We can allow a tensor to be a view of an existing tensor. It performs the same operation as reshape. The only difference is that View will not create a copy and will allow us to perform fast and memory efficient computations whereas reshape may or may not share the same memory.

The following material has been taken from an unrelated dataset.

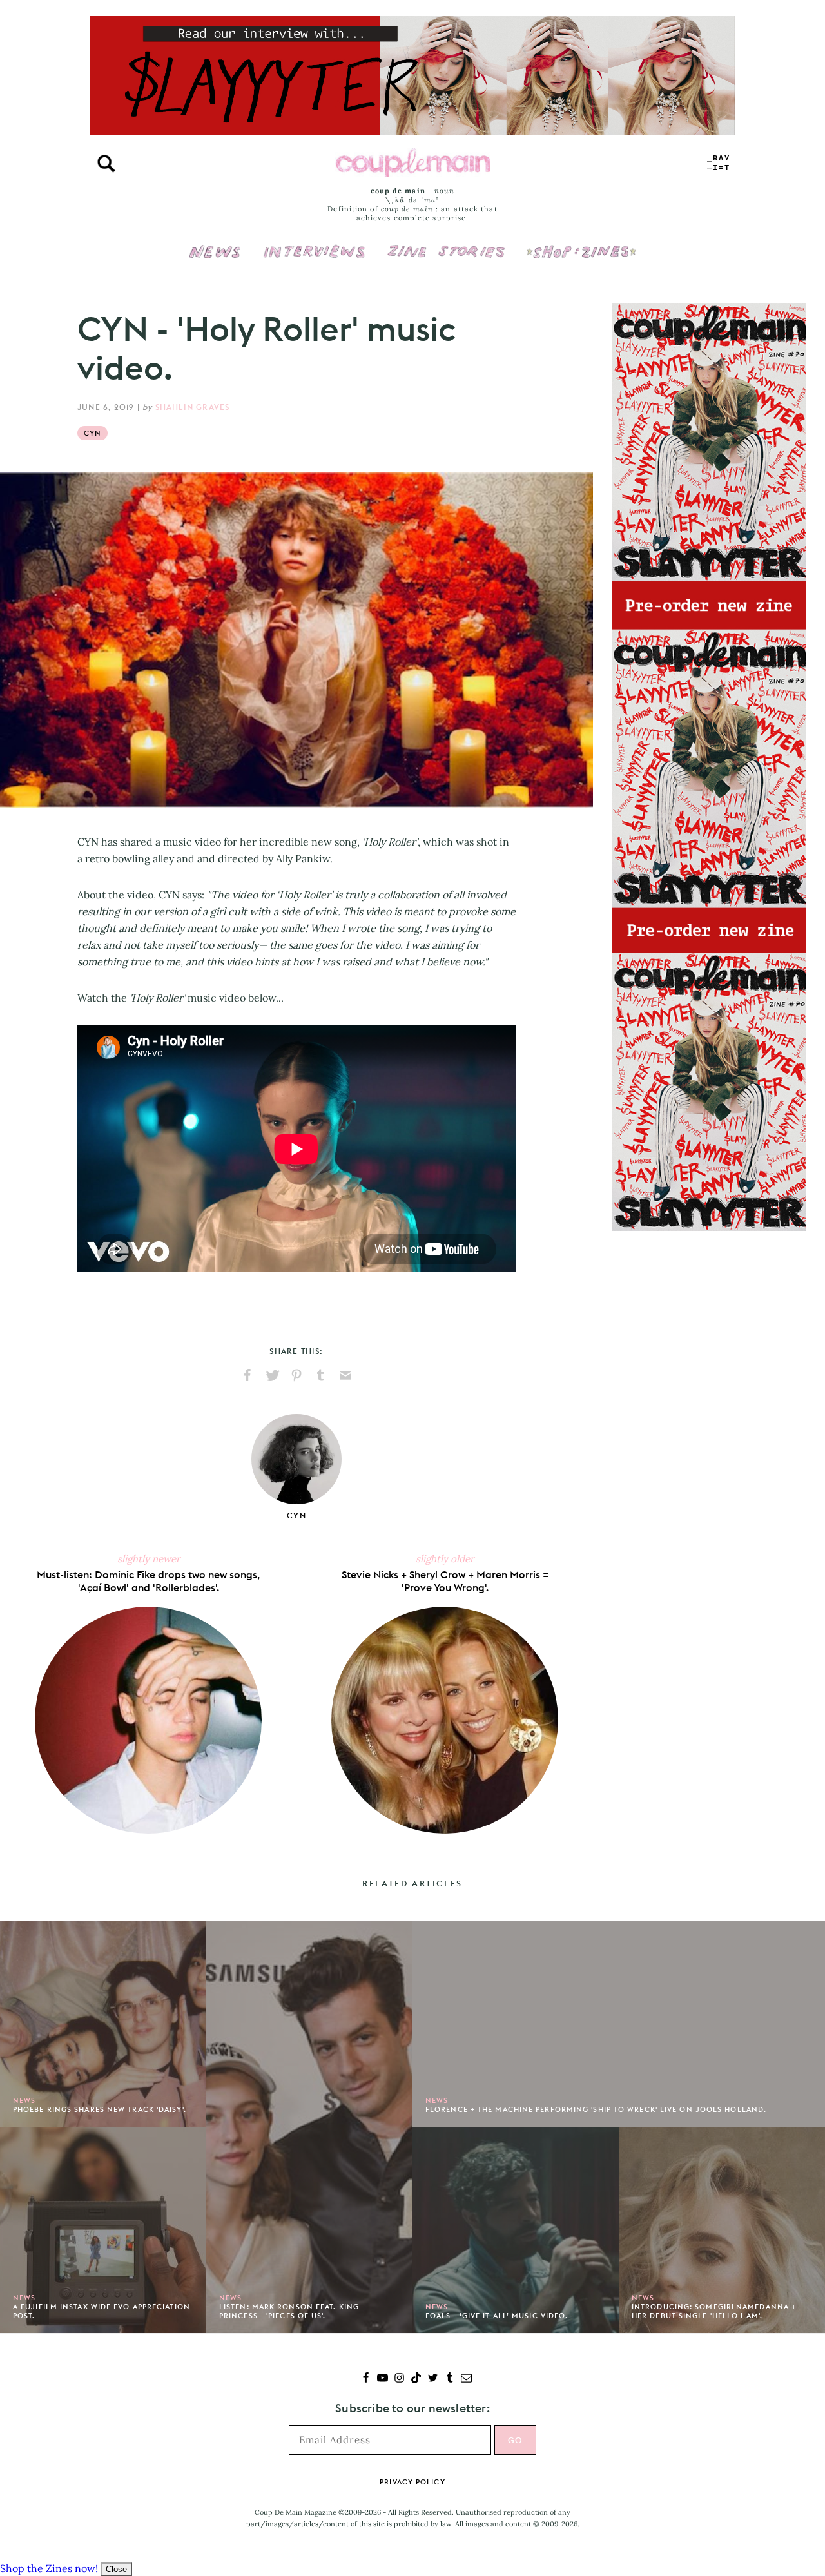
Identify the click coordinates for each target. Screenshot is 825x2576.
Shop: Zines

There's a good discussion of the differences [here](https://stackoverflow.com/questions/49643225/whats-the-difference-between-reshape-and-view-in-pytorch).

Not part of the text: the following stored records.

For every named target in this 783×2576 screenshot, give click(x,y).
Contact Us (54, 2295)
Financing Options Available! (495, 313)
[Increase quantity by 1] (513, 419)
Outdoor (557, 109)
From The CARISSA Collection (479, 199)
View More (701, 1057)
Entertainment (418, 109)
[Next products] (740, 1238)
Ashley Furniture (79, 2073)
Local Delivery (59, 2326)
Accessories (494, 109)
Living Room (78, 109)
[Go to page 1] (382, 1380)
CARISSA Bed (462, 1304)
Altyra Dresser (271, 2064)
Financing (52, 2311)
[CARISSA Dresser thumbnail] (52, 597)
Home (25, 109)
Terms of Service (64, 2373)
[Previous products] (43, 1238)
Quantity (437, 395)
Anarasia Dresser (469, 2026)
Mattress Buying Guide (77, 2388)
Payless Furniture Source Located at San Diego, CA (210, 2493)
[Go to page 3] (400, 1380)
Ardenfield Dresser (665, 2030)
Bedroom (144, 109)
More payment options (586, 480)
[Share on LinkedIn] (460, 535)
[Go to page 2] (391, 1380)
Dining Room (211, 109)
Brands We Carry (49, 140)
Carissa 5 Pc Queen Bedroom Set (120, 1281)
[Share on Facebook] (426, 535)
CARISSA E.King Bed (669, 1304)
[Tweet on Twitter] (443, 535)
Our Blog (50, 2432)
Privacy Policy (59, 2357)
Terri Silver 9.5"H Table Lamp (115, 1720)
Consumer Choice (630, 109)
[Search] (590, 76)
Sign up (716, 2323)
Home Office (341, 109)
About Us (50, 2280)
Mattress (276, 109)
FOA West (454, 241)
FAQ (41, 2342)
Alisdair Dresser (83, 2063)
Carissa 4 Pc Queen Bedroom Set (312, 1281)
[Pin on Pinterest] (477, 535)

Line from above link " *Another difference is that reshape() can operate on both contiguous and non-contiguous tensor while view() can only operate on contiguous tensor* "

[Definition of contiguous](https://stackoverflow.com/questions/26998223/what-is-the-difference-between-contiguous-and-non-contiguous-arrays/26999092#26999092)


In [None]:
# Initializing a tensor with 10 elements from 0 to 9
t = torch.arange(10)
print(t)
# Changing the shape of tensor t from 1x10 to 2x5
t.view(2, 5)

Views can reflect changes from the base tensor.

In [None]:
# Create a view of tensor t
tr = t.view(2, 5)

# Before change in base tensor
print(f'before changing the base tensor\n{tr}')

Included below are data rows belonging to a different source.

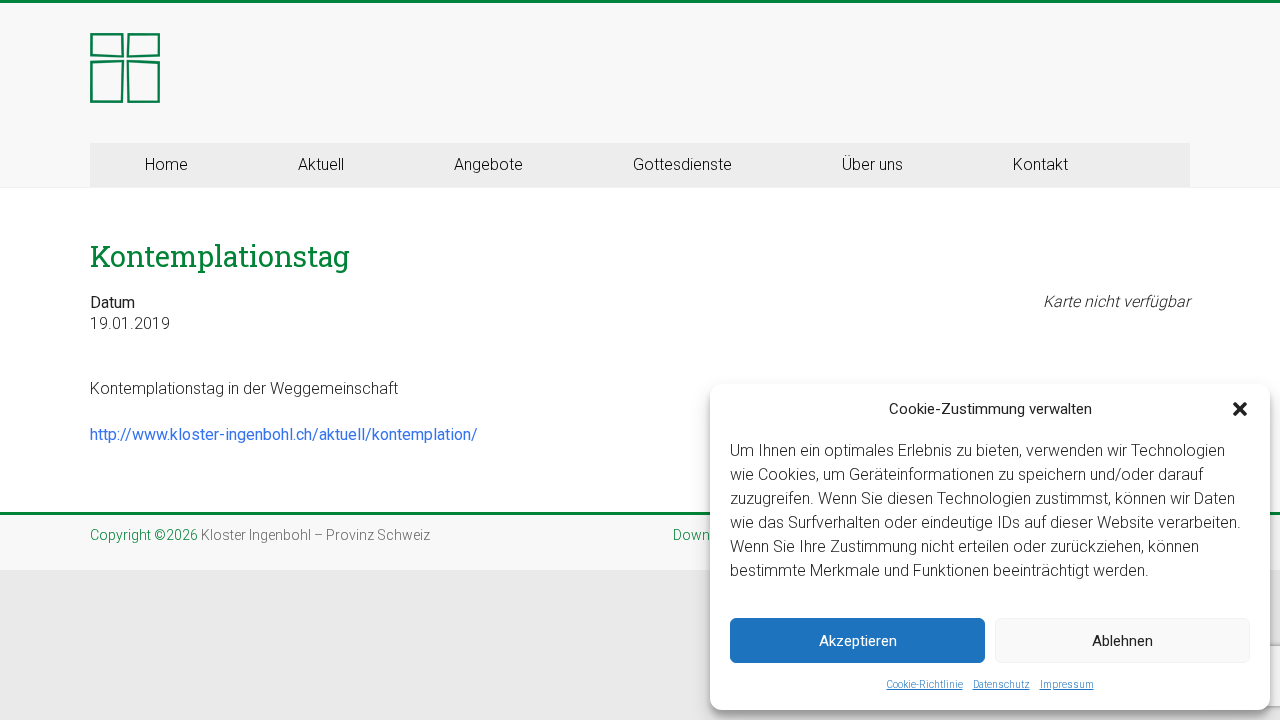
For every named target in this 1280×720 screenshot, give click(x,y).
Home (166, 164)
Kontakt (1040, 164)
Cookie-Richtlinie (925, 684)
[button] (1240, 409)
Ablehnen (1122, 641)
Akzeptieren (858, 641)
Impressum (1067, 684)
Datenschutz (1001, 684)
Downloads (709, 535)
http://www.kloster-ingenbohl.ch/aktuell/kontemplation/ (284, 434)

# Modifying element of base tensor
t[0] = 67

# After change in base tensor
print(f'\nafter changing the base tensor\n {tr}')


In [None]:
# we can use -1 with view as well. 
t = torch.rand((4, 5))
t1 = t.view(2, -1)
print(t1.shape)

In [None]:
# we can also flatten the tensor (convert the tensor to one dimensional tensor) by using view(-1)
# this gives the same result as method flatten()
t2 = t.view(-1)
t3 = t.flatten()
print(t2.shape)
print(t3.shape)

###<font color = 'pickle'> **3) Adding and removing dimensions of size 1**
- Insert a dimension of size 1 at a specific location (location specified by dim) using `torch.unsqueeze(dim)`
- Remove a dimension of size 1 at a specific location (location specified by dim) using `torch.squeeze(dim)`
- Remove all dimensions of size 1 using `torch.squeeze()`
- Insert dimenion of size 1 using `None `keyword
- Remove dimenion of size 1 using `0 `keyword

In [None]:
# Initialize an tensor
t1 = torch.ones(2, 2)
print(t1)
t1.shape

In [None]:
# add dimension of size 1 in the beginning using unsqueeze method and argument dim = 0
t1 = t1.unsqueeze(dim=0)
print(t1)
t1.shape

In [None]:
# add dimesnion of size 1 at the end usin unsqueeze method and dim = 3
t1 = t1.unsqueeze(dim=3)
print(t1)
print(t1.shape)

In [None]:
# We can add new dimesnion at any place
t1 = torch.arange(20).view(2, 2, 5)
print(t1.shape)
t1 = t1.unsqueeze(dim=1)
print(t1.shape)

In [None]:
# we can also use None keyword to add dimension of size 1 at multiple locations
t1 = t1[:, :, :, None, :, None]
print(t1.shape)

In [None]:
# Remove a dimension of size 1 at a specific location using torch.squeeze(dim)
t1 = t1.squeeze(dim=1)
print(t1.shape)

In [None]:
# Remove a dimension of size 1 at a specific location using 0 keyword
t1 = t1[:, :, 0]
print(t1.shape)

In [None]:
# Removing all dimensions of size 1 using torch.squeeze()
t1 = t1.squeeze()
print(t1.shape)

### <font color = 'pickle'>**4) Adopting shape of other tensors**
We can use view_as(input) to adopt shape of other tensors

In [None]:
a = torch.arange(10).view(2, 5)
# create a tensor b filled with ones (10 elements) and has same shape as b
b = torch.ones(10).view_as(a)
print(a.shape)
print(b.shape)

### <font color = 'pickle'>**5) Permute**

Permute function rearranges the original tensor according to the desired ordering and returns a new multidimensional rotated tensor. 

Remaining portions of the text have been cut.